Rearranging the equation yields $y=\sqrt{\dfrac{x^2 - 2}{5}}$ . This can be an integer only if $x^2 - 2$ is divisible by $5$ . We consider the quadratic residues moduluo $5$ : $\begin{aligned} 0^2 &\equiv 0 \mod 5 \\ 1^2 &\equiv 1 \mod 5 \\ 2^2 &\equiv 4 \mod 5 \\ 3^2 &\equiv 4 \mod 5 \\ 4^2 &\equiv 1 \mod 5 \end{aligned}$

Thus, no square is congruent to $2\bmod 5$ and, therefore, $x^2-2$ cannot be divisible by $5$ for any integer $x$ . So there is no integer $x$ for which $y$ is also an integer and, therefore, there are $\boxed{0}$ ordered pairs $(x,y)$ satisfying the given equation.

$x=\sqrt {2+5y^2}$

No matter what integer $y$ is, $5y^2$ will always end in either 0 or 5. So $2+5y^2$ will always end in either 2 or 7.

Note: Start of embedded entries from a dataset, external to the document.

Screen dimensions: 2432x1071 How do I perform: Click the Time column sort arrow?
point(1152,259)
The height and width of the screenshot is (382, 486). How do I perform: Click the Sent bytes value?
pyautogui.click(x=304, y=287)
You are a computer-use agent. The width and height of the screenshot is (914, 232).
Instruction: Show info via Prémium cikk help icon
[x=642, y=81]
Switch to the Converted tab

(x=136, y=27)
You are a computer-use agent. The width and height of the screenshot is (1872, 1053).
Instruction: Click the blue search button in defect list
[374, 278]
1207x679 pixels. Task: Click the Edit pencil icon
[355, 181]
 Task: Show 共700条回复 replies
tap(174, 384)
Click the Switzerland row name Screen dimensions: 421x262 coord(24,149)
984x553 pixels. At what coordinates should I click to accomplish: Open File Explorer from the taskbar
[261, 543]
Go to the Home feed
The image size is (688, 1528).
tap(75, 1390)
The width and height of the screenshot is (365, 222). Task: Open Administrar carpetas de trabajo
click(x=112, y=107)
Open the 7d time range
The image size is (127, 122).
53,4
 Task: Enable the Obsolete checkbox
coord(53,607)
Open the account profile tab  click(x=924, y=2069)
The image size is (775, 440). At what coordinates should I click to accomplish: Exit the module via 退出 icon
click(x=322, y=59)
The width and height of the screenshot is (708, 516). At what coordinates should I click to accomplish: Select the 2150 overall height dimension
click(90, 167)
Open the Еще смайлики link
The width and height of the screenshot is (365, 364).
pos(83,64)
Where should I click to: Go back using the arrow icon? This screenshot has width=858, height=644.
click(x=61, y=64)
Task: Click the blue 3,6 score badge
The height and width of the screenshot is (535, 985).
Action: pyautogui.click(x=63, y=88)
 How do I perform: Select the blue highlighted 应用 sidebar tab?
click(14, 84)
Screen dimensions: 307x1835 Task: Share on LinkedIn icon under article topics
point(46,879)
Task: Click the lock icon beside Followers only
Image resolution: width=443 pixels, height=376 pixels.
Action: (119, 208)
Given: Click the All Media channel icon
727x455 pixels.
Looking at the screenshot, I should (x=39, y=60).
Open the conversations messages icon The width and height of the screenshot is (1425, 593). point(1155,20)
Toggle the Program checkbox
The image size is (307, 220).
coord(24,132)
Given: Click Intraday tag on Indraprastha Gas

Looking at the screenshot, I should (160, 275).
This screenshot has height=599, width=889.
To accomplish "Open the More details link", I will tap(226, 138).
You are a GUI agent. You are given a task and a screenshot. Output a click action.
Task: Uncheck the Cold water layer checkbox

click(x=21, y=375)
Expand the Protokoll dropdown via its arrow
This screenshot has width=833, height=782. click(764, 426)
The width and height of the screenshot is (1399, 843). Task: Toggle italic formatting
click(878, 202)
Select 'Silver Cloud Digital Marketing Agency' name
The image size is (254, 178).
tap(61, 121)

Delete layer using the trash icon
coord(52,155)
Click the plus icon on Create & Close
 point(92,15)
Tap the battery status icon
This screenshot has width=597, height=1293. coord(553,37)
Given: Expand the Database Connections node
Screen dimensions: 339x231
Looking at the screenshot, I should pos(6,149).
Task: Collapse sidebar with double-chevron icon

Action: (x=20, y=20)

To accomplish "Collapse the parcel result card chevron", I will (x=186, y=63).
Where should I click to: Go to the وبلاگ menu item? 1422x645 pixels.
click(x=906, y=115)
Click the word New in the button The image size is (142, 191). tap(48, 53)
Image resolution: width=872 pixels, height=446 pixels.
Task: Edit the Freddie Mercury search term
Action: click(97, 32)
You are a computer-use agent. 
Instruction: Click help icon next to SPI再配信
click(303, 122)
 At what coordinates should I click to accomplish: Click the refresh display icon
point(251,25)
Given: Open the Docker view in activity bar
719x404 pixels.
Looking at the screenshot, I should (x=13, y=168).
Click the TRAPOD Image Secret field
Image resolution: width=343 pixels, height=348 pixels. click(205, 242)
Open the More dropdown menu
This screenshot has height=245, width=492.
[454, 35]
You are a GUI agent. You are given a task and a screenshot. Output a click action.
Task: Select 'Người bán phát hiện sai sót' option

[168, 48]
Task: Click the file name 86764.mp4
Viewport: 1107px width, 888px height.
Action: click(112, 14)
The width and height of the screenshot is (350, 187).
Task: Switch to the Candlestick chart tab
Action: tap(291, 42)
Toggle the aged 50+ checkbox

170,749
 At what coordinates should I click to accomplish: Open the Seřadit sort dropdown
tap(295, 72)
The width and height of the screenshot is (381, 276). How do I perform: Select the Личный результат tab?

No integer has its square's unit place as 2 or 7.

Thus, no such pair exists.

Using the same condition as @Jordan Cahn ,

$y = \sqrt{\dfrac {x^2 - 2}{5}}$

$(x^2 - 2)$ can only be divisible by $5$ when the ones digit of $x^2$ will be either 2 or 7.

Note that there are no integers which when squared will give you 2 or 7 as their ones digits.

The only digits at ones place that we get after squaring integers are 0 , 1 , 4 ,9 , 6 and 5.

Hence, $\boxed{NO}$ integer solutions.